*Dataset:*
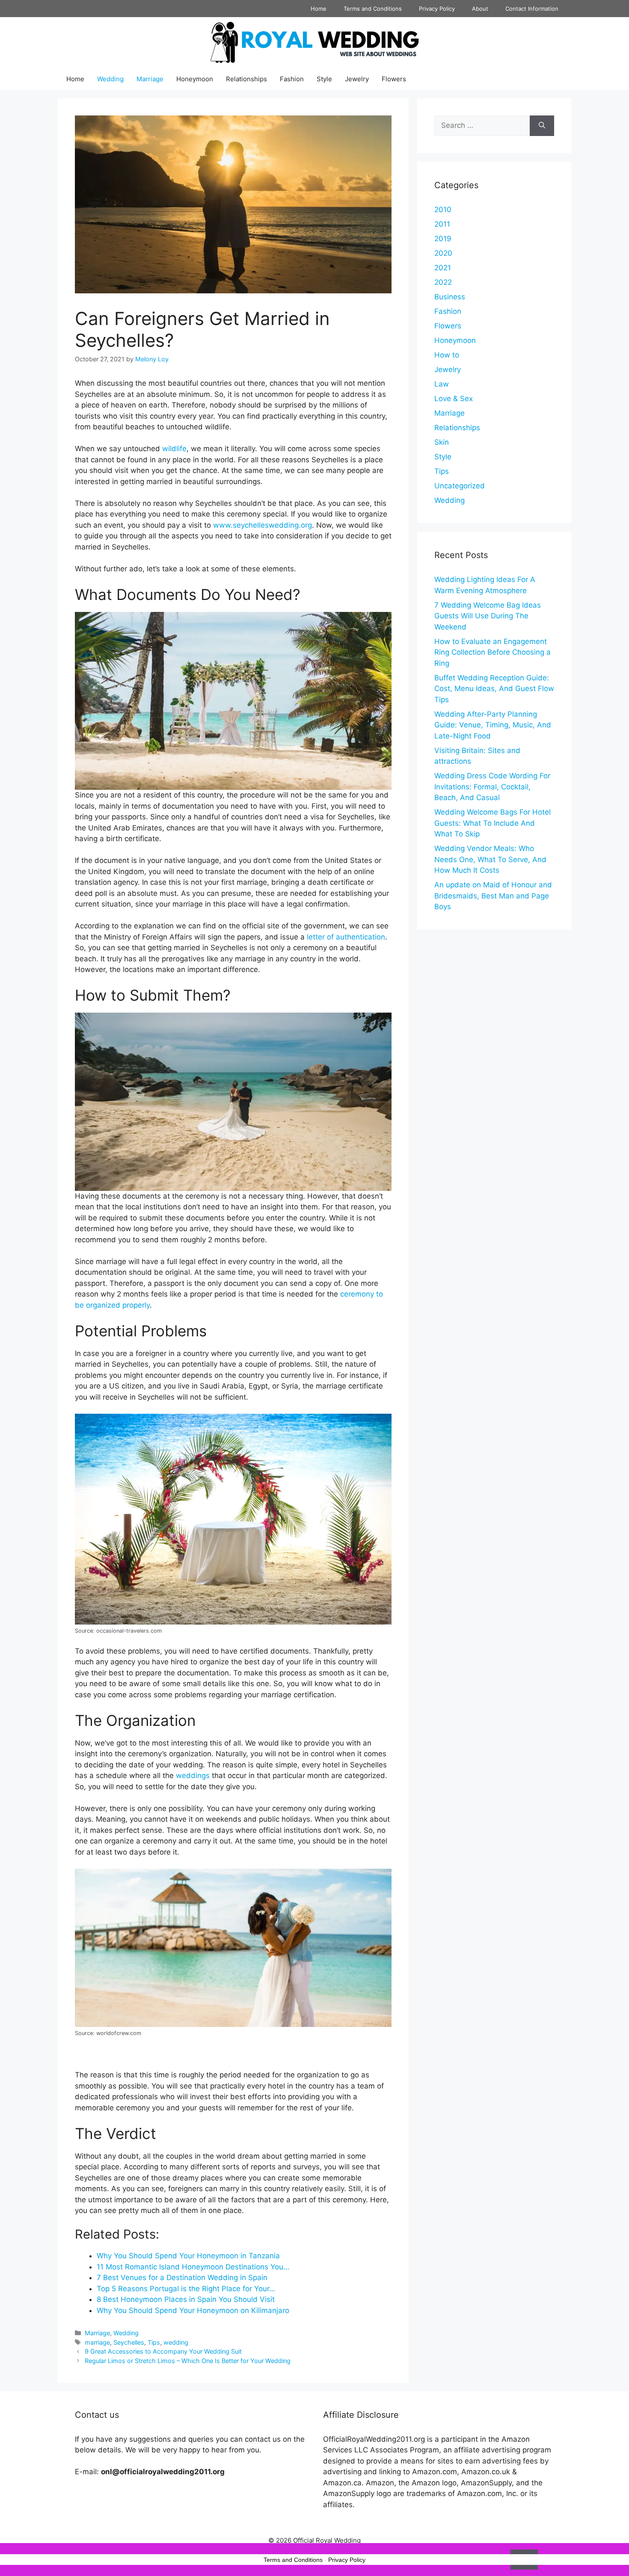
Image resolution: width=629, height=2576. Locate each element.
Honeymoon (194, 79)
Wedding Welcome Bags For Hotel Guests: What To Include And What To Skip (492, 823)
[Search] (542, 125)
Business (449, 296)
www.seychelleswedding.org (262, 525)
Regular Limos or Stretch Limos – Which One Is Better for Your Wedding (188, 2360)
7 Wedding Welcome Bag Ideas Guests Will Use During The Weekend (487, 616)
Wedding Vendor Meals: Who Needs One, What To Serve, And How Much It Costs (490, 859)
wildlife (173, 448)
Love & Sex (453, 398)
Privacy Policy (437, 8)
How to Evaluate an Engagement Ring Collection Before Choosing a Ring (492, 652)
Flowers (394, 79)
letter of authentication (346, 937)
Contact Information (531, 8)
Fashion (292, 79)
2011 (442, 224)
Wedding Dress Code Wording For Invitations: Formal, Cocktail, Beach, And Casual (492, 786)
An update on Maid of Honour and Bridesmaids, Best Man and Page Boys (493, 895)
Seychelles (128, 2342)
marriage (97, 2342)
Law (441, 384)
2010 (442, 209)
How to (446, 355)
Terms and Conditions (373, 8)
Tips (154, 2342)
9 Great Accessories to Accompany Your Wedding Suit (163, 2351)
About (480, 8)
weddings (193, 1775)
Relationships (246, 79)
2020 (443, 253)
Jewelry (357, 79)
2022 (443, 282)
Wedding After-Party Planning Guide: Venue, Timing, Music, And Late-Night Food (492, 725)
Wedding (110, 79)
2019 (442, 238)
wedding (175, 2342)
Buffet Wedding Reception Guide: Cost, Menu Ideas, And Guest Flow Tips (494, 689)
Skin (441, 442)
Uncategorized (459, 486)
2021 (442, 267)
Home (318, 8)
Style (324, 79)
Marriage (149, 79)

--

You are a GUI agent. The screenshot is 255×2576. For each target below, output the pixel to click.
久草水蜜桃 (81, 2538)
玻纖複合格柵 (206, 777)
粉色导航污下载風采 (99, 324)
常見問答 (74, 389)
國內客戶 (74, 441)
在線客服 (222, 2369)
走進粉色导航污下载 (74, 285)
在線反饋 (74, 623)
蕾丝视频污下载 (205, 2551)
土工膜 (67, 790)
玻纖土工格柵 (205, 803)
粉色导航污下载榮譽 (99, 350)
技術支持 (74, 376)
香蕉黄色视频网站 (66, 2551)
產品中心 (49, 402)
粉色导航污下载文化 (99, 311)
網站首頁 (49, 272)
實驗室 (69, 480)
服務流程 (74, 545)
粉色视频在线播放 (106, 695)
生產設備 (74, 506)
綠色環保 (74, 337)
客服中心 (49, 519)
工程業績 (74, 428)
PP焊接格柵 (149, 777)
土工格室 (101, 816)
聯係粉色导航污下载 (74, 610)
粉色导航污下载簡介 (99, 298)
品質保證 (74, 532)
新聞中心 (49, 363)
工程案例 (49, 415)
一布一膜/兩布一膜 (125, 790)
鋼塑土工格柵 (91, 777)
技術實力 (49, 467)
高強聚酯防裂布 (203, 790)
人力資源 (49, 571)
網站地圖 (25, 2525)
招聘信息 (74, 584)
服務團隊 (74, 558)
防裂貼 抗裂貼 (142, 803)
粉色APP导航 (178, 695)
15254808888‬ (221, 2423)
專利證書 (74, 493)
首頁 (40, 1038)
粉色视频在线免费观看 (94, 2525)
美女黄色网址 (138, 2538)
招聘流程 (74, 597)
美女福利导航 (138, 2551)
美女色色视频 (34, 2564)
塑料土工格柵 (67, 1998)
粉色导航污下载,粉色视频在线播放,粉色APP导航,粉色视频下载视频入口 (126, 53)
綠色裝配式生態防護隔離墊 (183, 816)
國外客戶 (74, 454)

*What to produce:* Wherever a line holds the word "Your", copy that line out of the entries above.

*Task output:*
Regular Limos or Stretch Limos – Which One Is Better for Your Wedding (188, 2360)
9 Great Accessories to Accompany Your Wedding Suit (163, 2351)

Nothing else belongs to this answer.